WHAT YOU HAVE TO DO: Check each line of the material below for the word "agent". Say how many lines have it, and nothing else.

** Opening LISTED RECORDS block **

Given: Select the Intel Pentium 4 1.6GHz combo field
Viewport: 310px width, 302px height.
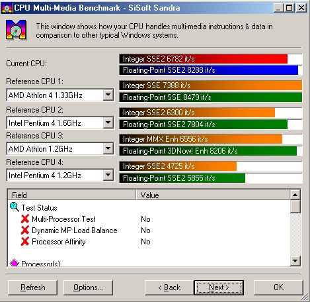Looking at the screenshot, I should [x=60, y=123].
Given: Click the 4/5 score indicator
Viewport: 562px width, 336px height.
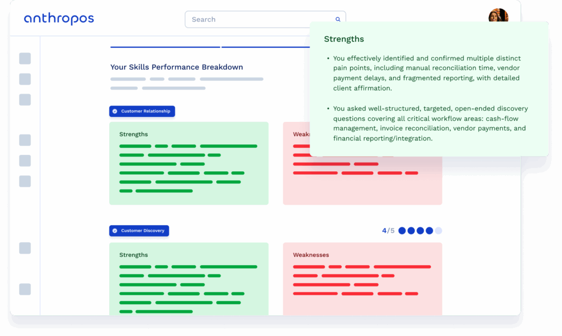Looking at the screenshot, I should click(387, 231).
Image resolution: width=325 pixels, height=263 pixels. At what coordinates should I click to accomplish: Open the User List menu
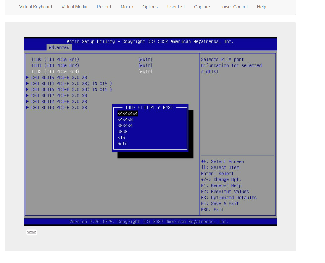(176, 7)
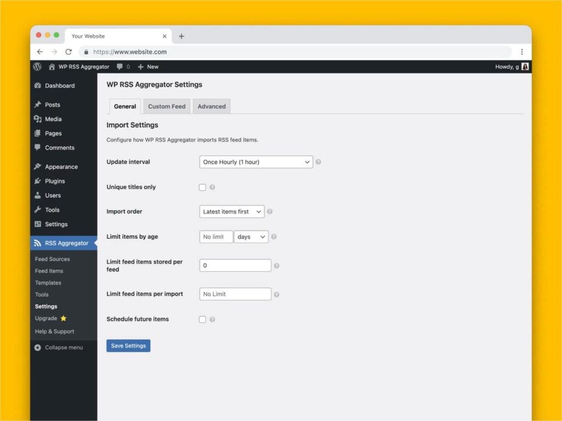Click the Plugins sidebar icon
This screenshot has height=421, width=562.
(38, 181)
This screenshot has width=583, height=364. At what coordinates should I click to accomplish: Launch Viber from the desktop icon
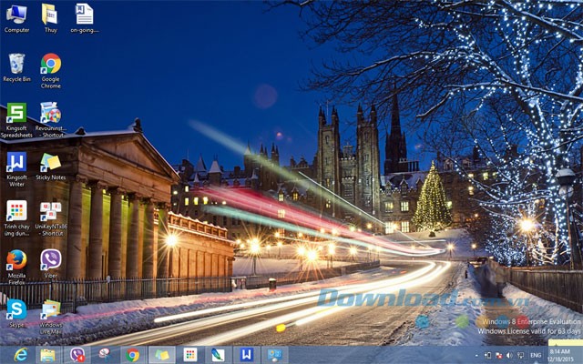tap(50, 260)
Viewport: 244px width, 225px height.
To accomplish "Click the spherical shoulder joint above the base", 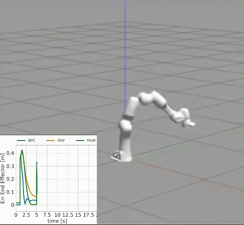I will point(125,125).
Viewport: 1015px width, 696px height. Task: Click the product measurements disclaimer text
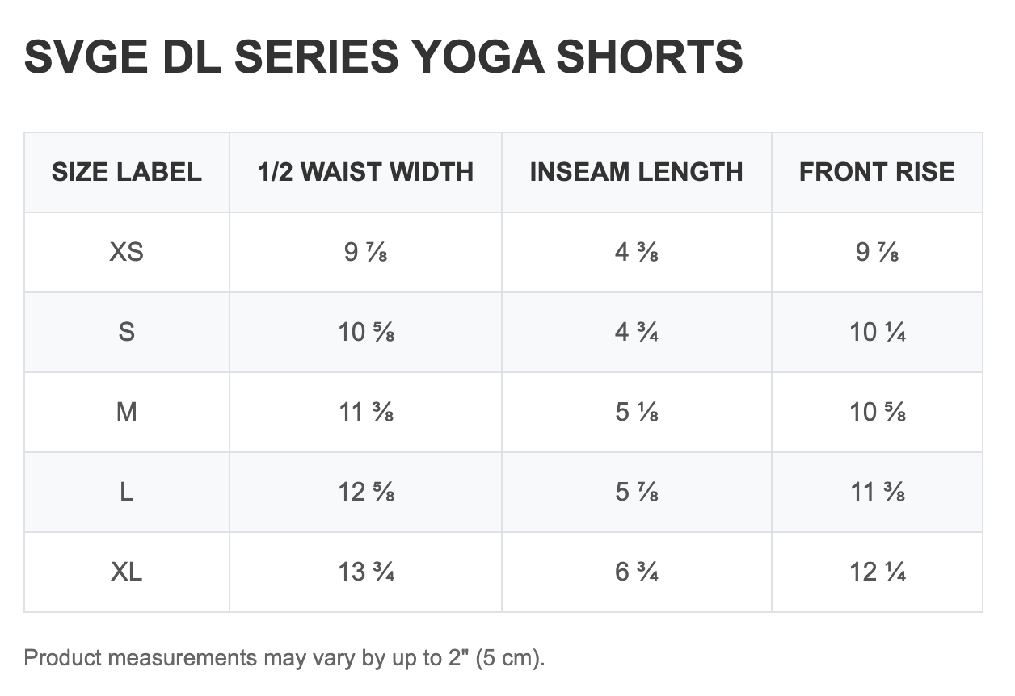[x=284, y=657]
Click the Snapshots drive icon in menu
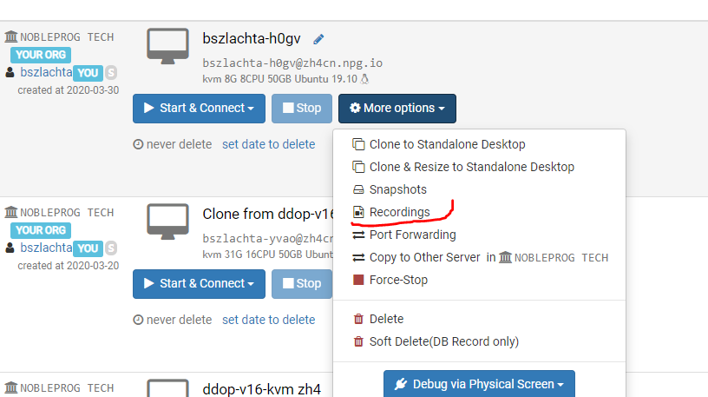 358,189
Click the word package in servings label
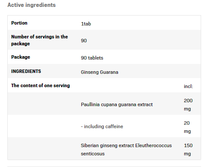Image resolution: width=208 pixels, height=167 pixels. 21,44
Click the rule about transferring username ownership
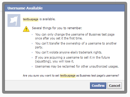Screen dimensions: 130x97 pyautogui.click(x=76, y=45)
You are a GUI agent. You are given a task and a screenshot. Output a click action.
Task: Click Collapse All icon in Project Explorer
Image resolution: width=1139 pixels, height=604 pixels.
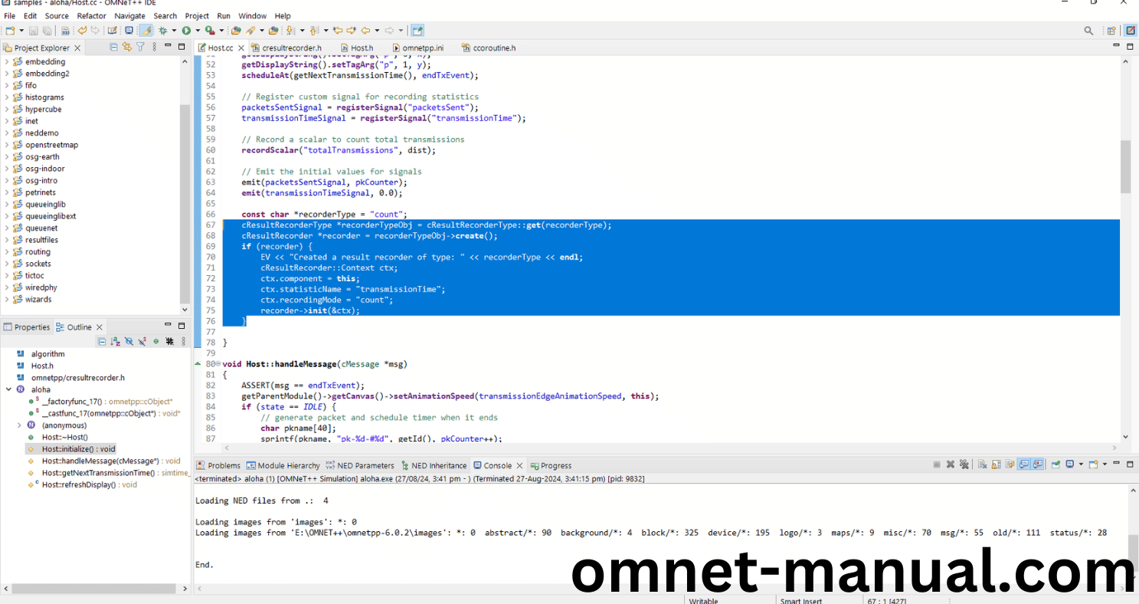(x=114, y=48)
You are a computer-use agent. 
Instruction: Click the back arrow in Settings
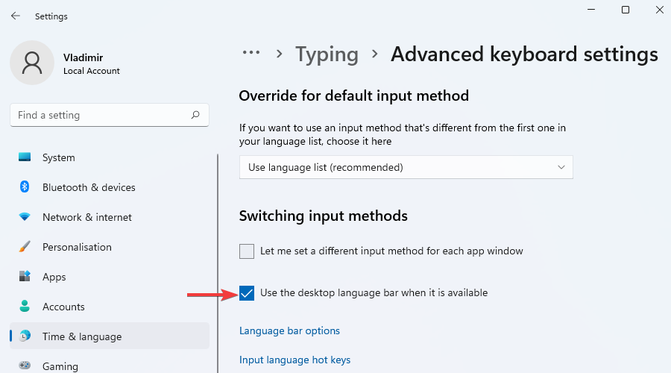click(15, 16)
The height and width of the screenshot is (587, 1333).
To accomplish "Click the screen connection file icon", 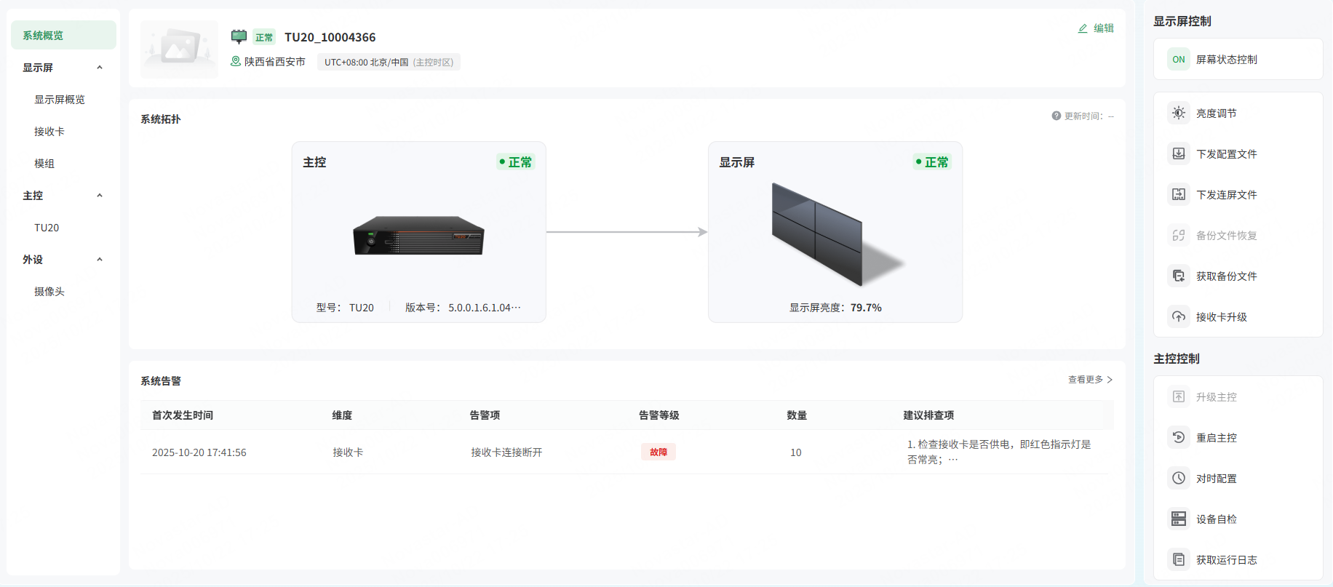I will tap(1178, 194).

** Closing LISTED RECORDS block **

REPLY: 2